→ SOURCE EXTRACT
-------

Sampling and Estimation (P3 Statistics 2 - Paper 6)

Hello and welcome to Sampling and Estimation! This chapter is incredibly practical because it deals with how we use small pieces of information (*samples*) to make educated guesses about huge groups of things (*populations*). Don't worry if the formulas seem daunting initially; the underlying concepts are very intuitive. We are essentially learning how to be statistically safe when making predictions.

1. Populations and Samples: The Big Picture vs. The Snapshot

1.1 Key Definitions
  • Population: The entire group you are interested in studying. This could be all students in a country, all cars produced by a factory, or all apples in a harvest.
  • Sample: A small, selected sub-set of the population. We study the sample because studying the entire population is usually too expensive, time-consuming, or impossible.
  • Census: A study that attempts to collect data from every member of the population (rare in practice).

Analogy: Imagine a massive pot of soup (the Population). You take one spoonful (the Sample) to taste and determine if it needs more salt (estimating the Population Mean).

1.2 The Necessity of Randomness

For the results from your sample to be meaningful and mathematically valid, the sample must be chosen randomly.

  • Random Sample: Every member of the population must have an equal chance of being selected.
  • Why Randomness is Crucial: It ensures the sample is representative of the population and avoids bias (systematic favouritism towards certain outcomes).
1.3 Unsatisfactory Sampling Methods

You must be able to explain, in simple terms, why non-random methods are often unsatisfactory.

Example: If you want to estimate the average height of students at a large college, asking only the basketball team members would be an unsatisfactory method (biased) because they are likely taller than average, leading to an estimate that is too high.

-------

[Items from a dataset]

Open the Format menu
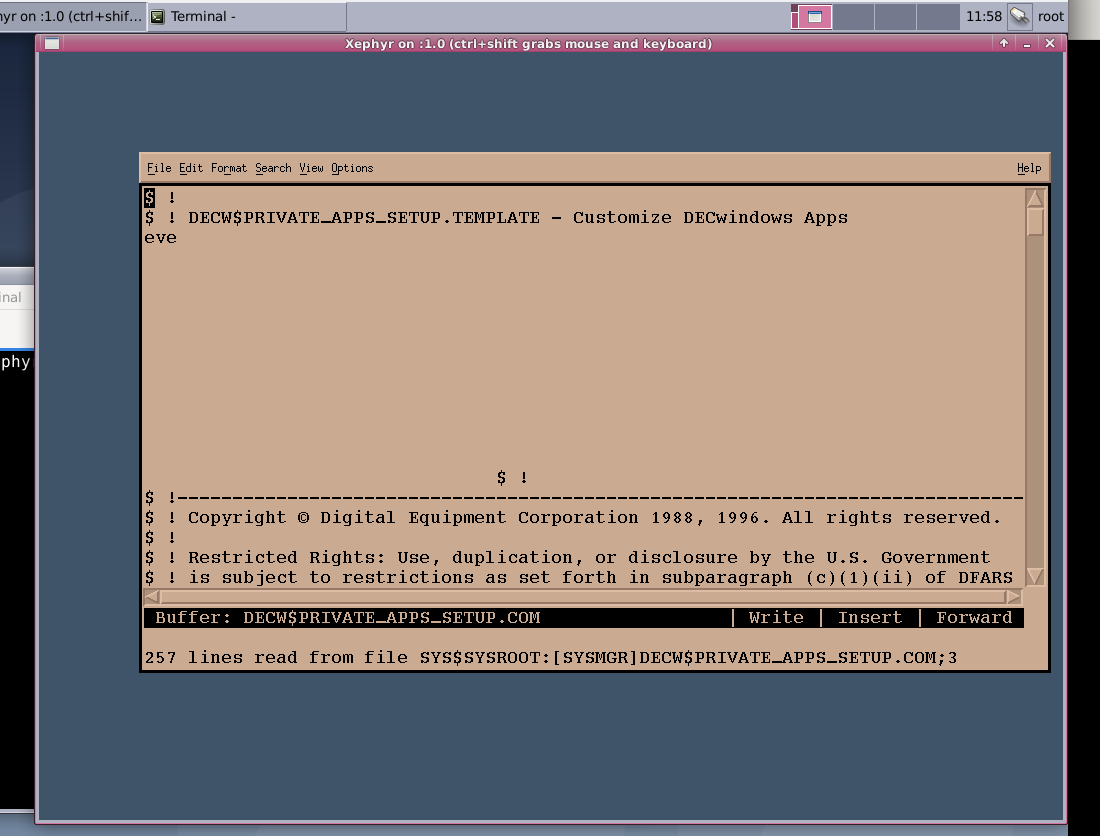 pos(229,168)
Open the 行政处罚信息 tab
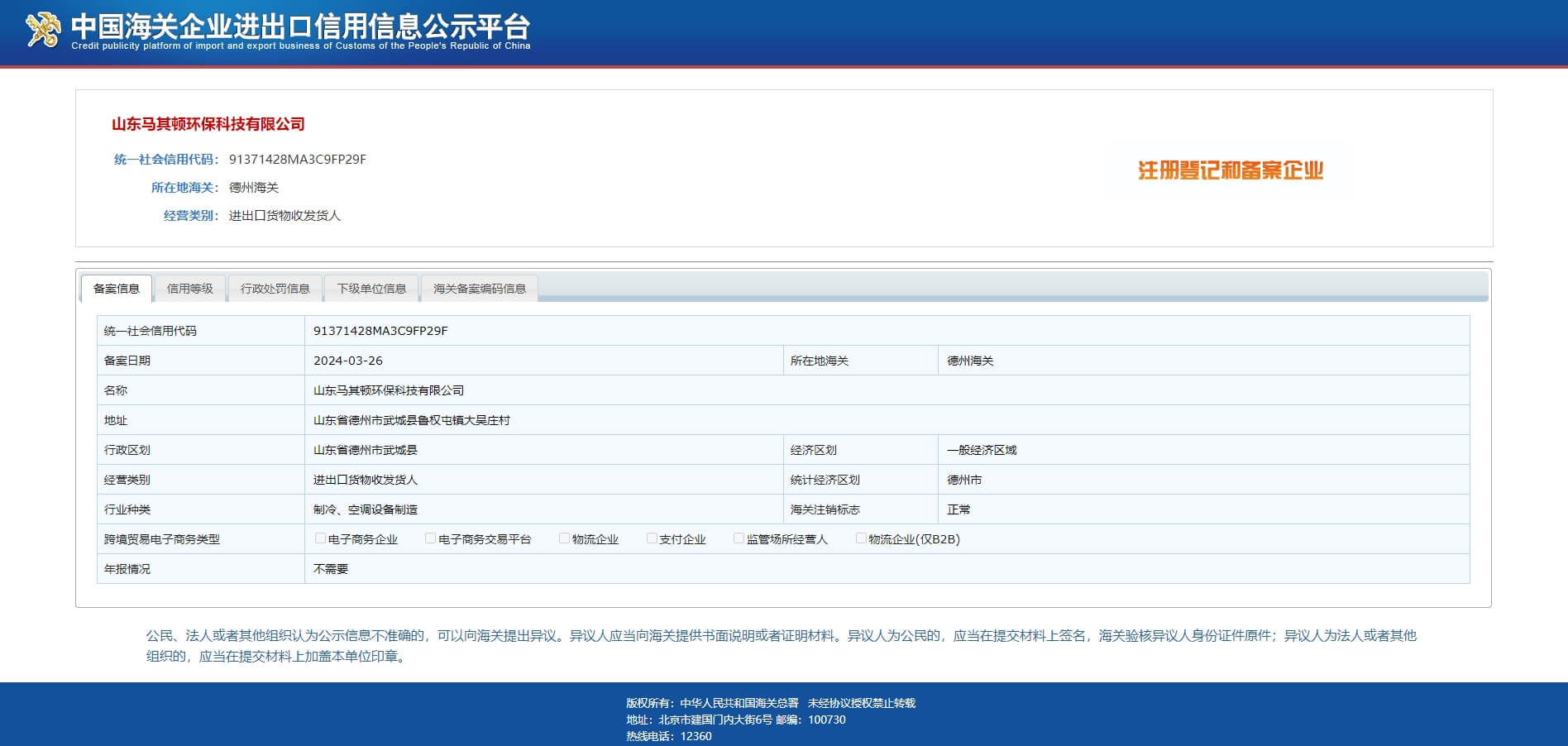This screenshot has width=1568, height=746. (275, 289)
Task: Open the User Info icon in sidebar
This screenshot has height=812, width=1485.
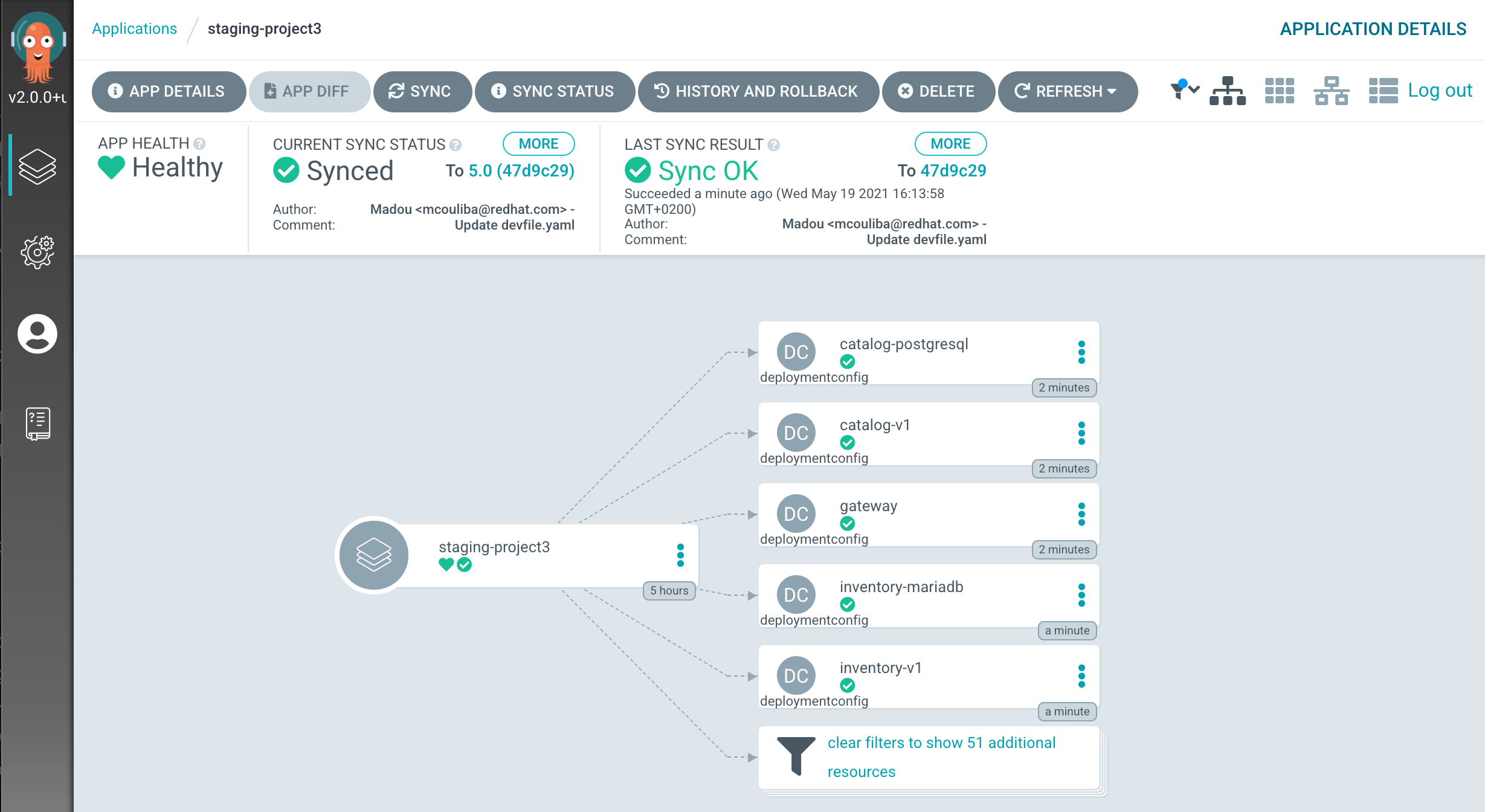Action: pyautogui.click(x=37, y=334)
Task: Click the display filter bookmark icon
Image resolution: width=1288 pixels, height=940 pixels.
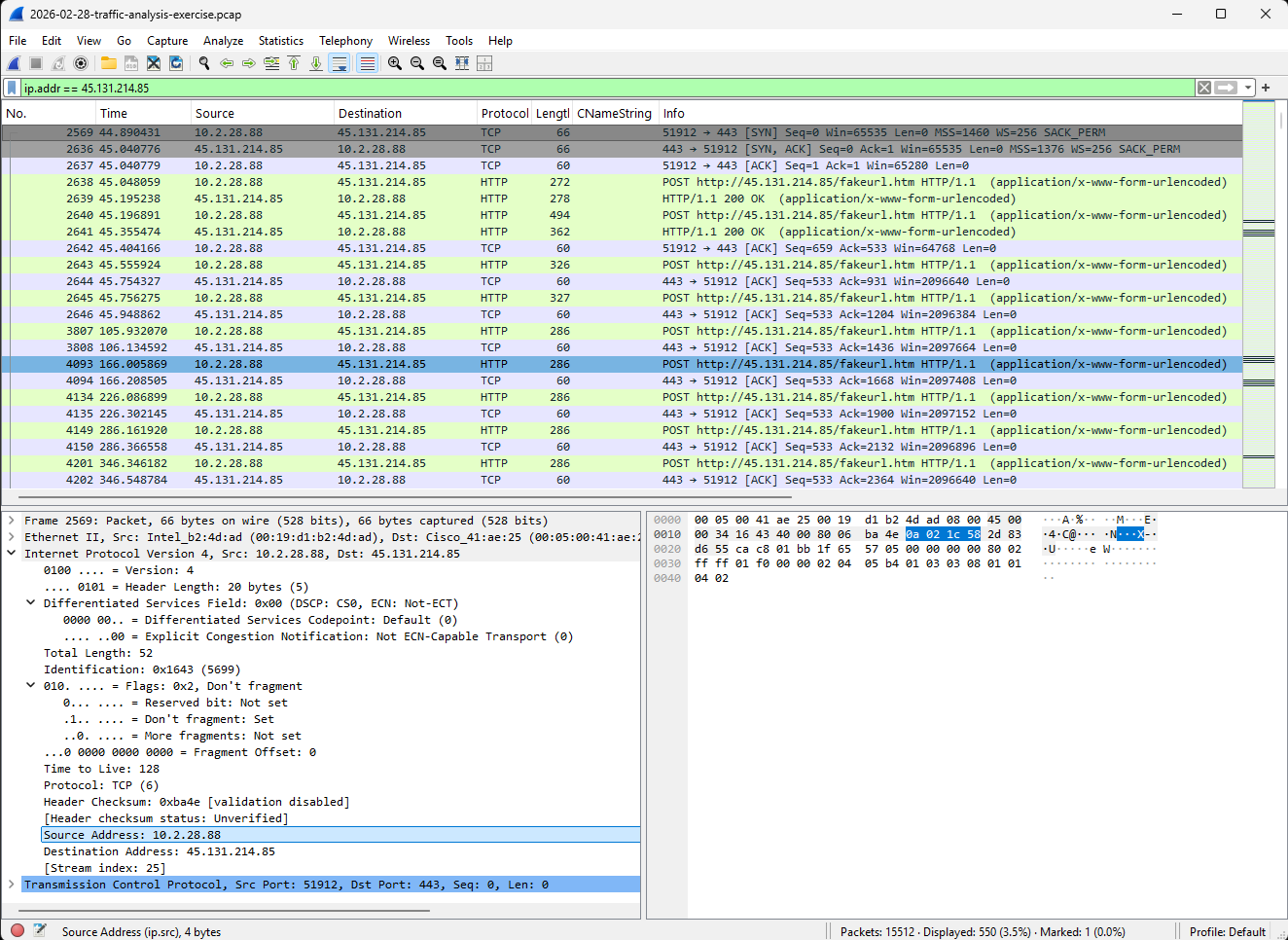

-------

→ TASKS TO COMPLETE
A) In the sampling lesson above, what must hold for every member of the population in a random sample?
B) Repeat the sampling lesson word for word, from "1. Populations and" up to and including "be chosen randomly.".

→ ANSWER LIST
A) Every member must have an equal chance of being selected.

B)
1. Populations and Samples: The Big Picture vs. The Snapshot

1.1 Key Definitions
  • Population: The entire group you are interested in studying. This could be all students in a country, all cars produced by a factory, or all apples in a harvest.
  • Sample: A small, selected sub-set of the population. We study the sample because studying the entire population is usually too expensive, time-consuming, or impossible.
  • Census: A study that attempts to collect data from every member of the population (rare in practice).

Analogy: Imagine a massive pot of soup (the Population). You take one spoonful (the Sample) to taste and determine if it needs more salt (estimating the Population Mean).

1.2 The Necessity of Randomness

For the results from your sample to be meaningful and mathematically valid, the sample must be chosen randomly.